**Stated task**
Reproduce the following lines verbatim.

**Recorded data**
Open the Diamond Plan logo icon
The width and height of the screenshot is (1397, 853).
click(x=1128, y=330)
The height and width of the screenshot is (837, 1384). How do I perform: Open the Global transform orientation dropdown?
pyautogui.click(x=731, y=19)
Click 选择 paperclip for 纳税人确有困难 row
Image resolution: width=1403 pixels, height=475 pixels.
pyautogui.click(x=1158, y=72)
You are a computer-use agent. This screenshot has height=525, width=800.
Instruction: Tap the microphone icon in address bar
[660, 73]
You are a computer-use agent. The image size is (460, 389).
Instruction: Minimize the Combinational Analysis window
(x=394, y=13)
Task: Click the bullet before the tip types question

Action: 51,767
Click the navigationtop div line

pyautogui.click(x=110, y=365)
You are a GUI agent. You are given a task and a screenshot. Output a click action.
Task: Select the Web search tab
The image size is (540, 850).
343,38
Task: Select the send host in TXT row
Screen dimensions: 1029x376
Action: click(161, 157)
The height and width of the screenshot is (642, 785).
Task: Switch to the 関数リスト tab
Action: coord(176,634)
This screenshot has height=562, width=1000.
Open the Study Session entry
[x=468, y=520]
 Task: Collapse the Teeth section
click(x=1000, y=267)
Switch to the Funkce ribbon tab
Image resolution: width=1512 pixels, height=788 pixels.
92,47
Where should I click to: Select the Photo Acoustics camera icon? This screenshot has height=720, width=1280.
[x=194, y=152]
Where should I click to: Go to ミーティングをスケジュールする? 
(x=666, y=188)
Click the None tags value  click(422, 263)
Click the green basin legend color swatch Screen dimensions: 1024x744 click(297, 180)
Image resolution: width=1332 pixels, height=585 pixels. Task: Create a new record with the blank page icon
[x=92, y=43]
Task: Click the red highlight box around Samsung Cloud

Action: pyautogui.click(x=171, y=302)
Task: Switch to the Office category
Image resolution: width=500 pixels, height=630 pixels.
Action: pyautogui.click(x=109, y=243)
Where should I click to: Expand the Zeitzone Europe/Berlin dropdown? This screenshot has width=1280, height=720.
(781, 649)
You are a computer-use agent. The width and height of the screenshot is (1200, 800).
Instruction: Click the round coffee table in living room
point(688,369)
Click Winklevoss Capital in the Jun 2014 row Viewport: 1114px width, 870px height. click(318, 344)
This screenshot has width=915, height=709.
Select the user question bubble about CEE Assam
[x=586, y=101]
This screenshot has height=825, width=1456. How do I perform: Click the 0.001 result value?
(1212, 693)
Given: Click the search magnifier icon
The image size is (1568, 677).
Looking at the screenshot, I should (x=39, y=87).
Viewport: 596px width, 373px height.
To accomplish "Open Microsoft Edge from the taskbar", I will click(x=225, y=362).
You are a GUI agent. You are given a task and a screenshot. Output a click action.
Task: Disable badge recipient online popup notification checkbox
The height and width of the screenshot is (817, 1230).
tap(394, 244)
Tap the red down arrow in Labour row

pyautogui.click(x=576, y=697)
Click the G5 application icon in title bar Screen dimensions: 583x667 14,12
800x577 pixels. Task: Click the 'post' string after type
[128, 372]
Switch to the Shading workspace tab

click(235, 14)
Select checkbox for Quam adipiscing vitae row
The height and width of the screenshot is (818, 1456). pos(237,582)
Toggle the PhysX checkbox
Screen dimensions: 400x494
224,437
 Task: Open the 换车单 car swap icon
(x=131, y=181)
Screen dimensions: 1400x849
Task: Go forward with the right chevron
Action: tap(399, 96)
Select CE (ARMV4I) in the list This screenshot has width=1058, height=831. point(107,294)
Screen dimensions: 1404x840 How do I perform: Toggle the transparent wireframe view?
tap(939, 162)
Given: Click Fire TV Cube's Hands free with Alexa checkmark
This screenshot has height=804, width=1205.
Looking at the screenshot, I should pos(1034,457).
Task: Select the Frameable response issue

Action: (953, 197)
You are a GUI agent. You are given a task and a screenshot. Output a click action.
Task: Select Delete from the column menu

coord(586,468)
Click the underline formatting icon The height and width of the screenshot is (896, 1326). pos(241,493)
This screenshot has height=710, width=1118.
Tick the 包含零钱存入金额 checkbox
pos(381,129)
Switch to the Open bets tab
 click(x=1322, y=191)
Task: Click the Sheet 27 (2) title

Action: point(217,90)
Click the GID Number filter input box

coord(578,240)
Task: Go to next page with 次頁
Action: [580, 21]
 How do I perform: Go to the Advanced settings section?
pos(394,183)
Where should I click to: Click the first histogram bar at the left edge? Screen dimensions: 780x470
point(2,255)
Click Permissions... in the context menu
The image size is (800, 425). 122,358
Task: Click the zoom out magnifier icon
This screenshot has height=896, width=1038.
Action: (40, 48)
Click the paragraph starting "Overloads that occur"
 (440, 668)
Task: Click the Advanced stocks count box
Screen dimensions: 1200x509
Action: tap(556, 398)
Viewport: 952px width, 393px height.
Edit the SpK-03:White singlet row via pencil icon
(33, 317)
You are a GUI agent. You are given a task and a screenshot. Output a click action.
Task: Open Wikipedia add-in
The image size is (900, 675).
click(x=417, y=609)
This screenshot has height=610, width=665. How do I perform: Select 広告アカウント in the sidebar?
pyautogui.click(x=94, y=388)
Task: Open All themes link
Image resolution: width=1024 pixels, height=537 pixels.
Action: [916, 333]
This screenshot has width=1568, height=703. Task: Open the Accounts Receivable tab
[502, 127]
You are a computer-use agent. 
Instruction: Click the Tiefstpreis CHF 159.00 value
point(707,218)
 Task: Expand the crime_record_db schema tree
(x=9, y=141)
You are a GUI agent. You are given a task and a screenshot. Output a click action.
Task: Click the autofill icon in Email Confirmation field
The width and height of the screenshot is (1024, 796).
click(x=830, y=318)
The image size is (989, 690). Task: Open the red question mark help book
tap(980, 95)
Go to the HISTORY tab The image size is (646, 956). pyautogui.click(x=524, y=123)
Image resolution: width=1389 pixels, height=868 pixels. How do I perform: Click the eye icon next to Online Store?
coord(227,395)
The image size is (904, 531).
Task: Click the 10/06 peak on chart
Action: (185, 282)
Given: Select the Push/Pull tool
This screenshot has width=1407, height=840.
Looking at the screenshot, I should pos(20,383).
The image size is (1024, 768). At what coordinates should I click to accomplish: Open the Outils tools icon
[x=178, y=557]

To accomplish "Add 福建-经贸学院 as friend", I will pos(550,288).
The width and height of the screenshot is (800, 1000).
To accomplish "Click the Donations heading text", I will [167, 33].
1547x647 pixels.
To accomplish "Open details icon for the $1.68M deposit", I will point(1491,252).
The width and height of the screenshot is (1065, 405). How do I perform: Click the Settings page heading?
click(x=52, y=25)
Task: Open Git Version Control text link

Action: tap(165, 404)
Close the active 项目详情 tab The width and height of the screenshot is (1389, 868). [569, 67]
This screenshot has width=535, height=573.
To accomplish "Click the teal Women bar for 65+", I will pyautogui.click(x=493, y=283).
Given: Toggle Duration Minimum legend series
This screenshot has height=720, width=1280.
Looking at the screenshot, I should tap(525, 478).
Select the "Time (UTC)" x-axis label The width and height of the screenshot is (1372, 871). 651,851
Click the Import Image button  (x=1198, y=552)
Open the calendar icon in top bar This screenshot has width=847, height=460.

**Finished answer**
Open the Diamond Plan logo icon
The width and height of the screenshot is (1397, 853).
click(x=1128, y=330)
The height and width of the screenshot is (837, 1384). How do I perform: Open the Global transform orientation dropdown?
pyautogui.click(x=731, y=19)
Click 选择 paperclip for 纳税人确有困难 row
Image resolution: width=1403 pixels, height=475 pixels.
pyautogui.click(x=1158, y=72)
You are a computer-use agent. This screenshot has height=525, width=800.
Instruction: Tap the microphone icon in address bar
[660, 73]
You are a computer-use agent. The image size is (460, 389).
Instruction: Minimize the Combinational Analysis window
(x=394, y=13)
Task: Click the bullet before the tip types question

Action: 51,767
Click the navigationtop div line

pyautogui.click(x=110, y=365)
You are a GUI agent. You are given a task and a screenshot. Output a click action.
Task: Select the Web search tab
The image size is (540, 850).
343,38
Task: Select the send host in TXT row
Screen dimensions: 1029x376
Action: click(161, 157)
The height and width of the screenshot is (642, 785).
Task: Switch to the 関数リスト tab
Action: coord(176,634)
This screenshot has height=562, width=1000.
Open the Study Session entry
[x=468, y=520]
 Task: Collapse the Teeth section
click(x=1000, y=267)
Switch to the Funkce ribbon tab
Image resolution: width=1512 pixels, height=788 pixels.
92,47
Where should I click to: Select the Photo Acoustics camera icon? This screenshot has height=720, width=1280.
[x=194, y=152]
Where should I click to: Go to ミーティングをスケジュールする? 
(x=666, y=188)
Click the None tags value  click(422, 263)
Click the green basin legend color swatch Screen dimensions: 1024x744 click(297, 180)
Image resolution: width=1332 pixels, height=585 pixels. Task: Create a new record with the blank page icon
[x=92, y=43]
Task: Click the red highlight box around Samsung Cloud

Action: pyautogui.click(x=171, y=302)
Task: Switch to the Office category
Image resolution: width=500 pixels, height=630 pixels.
Action: pyautogui.click(x=109, y=243)
Where should I click to: Expand the Zeitzone Europe/Berlin dropdown? This screenshot has width=1280, height=720.
(781, 649)
You are a computer-use agent. The width and height of the screenshot is (1200, 800).
Instruction: Click the round coffee table in living room
point(688,369)
Click Winklevoss Capital in the Jun 2014 row Viewport: 1114px width, 870px height. click(318, 344)
This screenshot has width=915, height=709.
Select the user question bubble about CEE Assam
[x=586, y=101]
This screenshot has height=825, width=1456. How do I perform: Click the 0.001 result value?
(1212, 693)
Given: Click the search magnifier icon
The image size is (1568, 677).
Looking at the screenshot, I should (x=39, y=87).
Viewport: 596px width, 373px height.
To accomplish "Open Microsoft Edge from the taskbar", I will click(x=225, y=362).
You are a GUI agent. You are given a task and a screenshot. Output a click action.
Task: Disable badge recipient online popup notification checkbox
The height and width of the screenshot is (817, 1230).
tap(394, 244)
Tap the red down arrow in Labour row

pyautogui.click(x=576, y=697)
Click the G5 application icon in title bar Screen dimensions: 583x667 14,12
800x577 pixels. Task: Click the 'post' string after type
[128, 372]
Switch to the Shading workspace tab

click(235, 14)
Select checkbox for Quam adipiscing vitae row
The height and width of the screenshot is (818, 1456). pos(237,582)
Toggle the PhysX checkbox
Screen dimensions: 400x494
224,437
 Task: Open the 换车单 car swap icon
(x=131, y=181)
Screen dimensions: 1400x849
Task: Go forward with the right chevron
Action: tap(399, 96)
Select CE (ARMV4I) in the list This screenshot has width=1058, height=831. point(107,294)
Screen dimensions: 1404x840 How do I perform: Toggle the transparent wireframe view?
tap(939, 162)
Given: Click Fire TV Cube's Hands free with Alexa checkmark
This screenshot has height=804, width=1205.
Looking at the screenshot, I should pos(1034,457).
Task: Select the Frameable response issue

Action: (953, 197)
You are a GUI agent. You are given a task and a screenshot. Output a click action.
Task: Select Delete from the column menu

coord(586,468)
Click the underline formatting icon The height and width of the screenshot is (896, 1326). pos(241,493)
This screenshot has height=710, width=1118.
Tick the 包含零钱存入金额 checkbox
pos(381,129)
Switch to the Open bets tab
 click(x=1322, y=191)
Task: Click the Sheet 27 (2) title

Action: point(217,90)
Click the GID Number filter input box

coord(578,240)
Task: Go to next page with 次頁
Action: [580, 21]
 How do I perform: Go to the Advanced settings section?
pos(394,183)
Where should I click to: Click the first histogram bar at the left edge? Screen dimensions: 780x470
point(2,255)
Click Permissions... in the context menu
The image size is (800, 425). 122,358
Task: Click the zoom out magnifier icon
This screenshot has height=896, width=1038.
Action: (40, 48)
Click the paragraph starting "Overloads that occur"
 (440, 668)
Task: Click the Advanced stocks count box
Screen dimensions: 1200x509
Action: tap(556, 398)
Viewport: 952px width, 393px height.
Edit the SpK-03:White singlet row via pencil icon
(33, 317)
You are a GUI agent. You are given a task and a screenshot. Output a click action.
Task: Open Wikipedia add-in
The image size is (900, 675).
click(x=417, y=609)
This screenshot has height=610, width=665. How do I perform: Select 広告アカウント in the sidebar?
pyautogui.click(x=94, y=388)
Task: Open All themes link
Image resolution: width=1024 pixels, height=537 pixels.
Action: [916, 333]
This screenshot has width=1568, height=703. Task: Open the Accounts Receivable tab
[502, 127]
You are a computer-use agent. 
Instruction: Click the Tiefstpreis CHF 159.00 value
point(707,218)
 Task: Expand the crime_record_db schema tree
(x=9, y=141)
You are a GUI agent. You are given a task and a screenshot. Output a click action.
Task: Click the autofill icon in Email Confirmation field
The width and height of the screenshot is (1024, 796).
click(x=830, y=318)
The image size is (989, 690). Task: Open the red question mark help book
tap(980, 95)
Go to the HISTORY tab The image size is (646, 956). pyautogui.click(x=524, y=123)
Image resolution: width=1389 pixels, height=868 pixels. How do I perform: Click the eye icon next to Online Store?
coord(227,395)
The image size is (904, 531).
Task: Click the 10/06 peak on chart
Action: (185, 282)
Given: Select the Push/Pull tool
This screenshot has width=1407, height=840.
Looking at the screenshot, I should pos(20,383).
The image size is (1024, 768). At what coordinates should I click to accomplish: Open the Outils tools icon
[x=178, y=557]

To accomplish "Add 福建-经贸学院 as friend", I will pos(550,288).
The width and height of the screenshot is (800, 1000).
To accomplish "Click the Donations heading text", I will [167, 33].
1547x647 pixels.
To accomplish "Open details icon for the $1.68M deposit", I will point(1491,252).
The width and height of the screenshot is (1065, 405). How do I perform: Click the Settings page heading?
click(x=52, y=25)
Task: Open Git Version Control text link

Action: tap(165, 404)
Close the active 项目详情 tab The width and height of the screenshot is (1389, 868). [569, 67]
This screenshot has width=535, height=573.
To accomplish "Click the teal Women bar for 65+", I will pyautogui.click(x=493, y=283).
Given: Toggle Duration Minimum legend series
This screenshot has height=720, width=1280.
Looking at the screenshot, I should tap(525, 478).
Select the "Time (UTC)" x-axis label The width and height of the screenshot is (1372, 871). 651,851
Click the Import Image button  (x=1198, y=552)
Open the calendar icon in top bar This screenshot has width=847, height=460.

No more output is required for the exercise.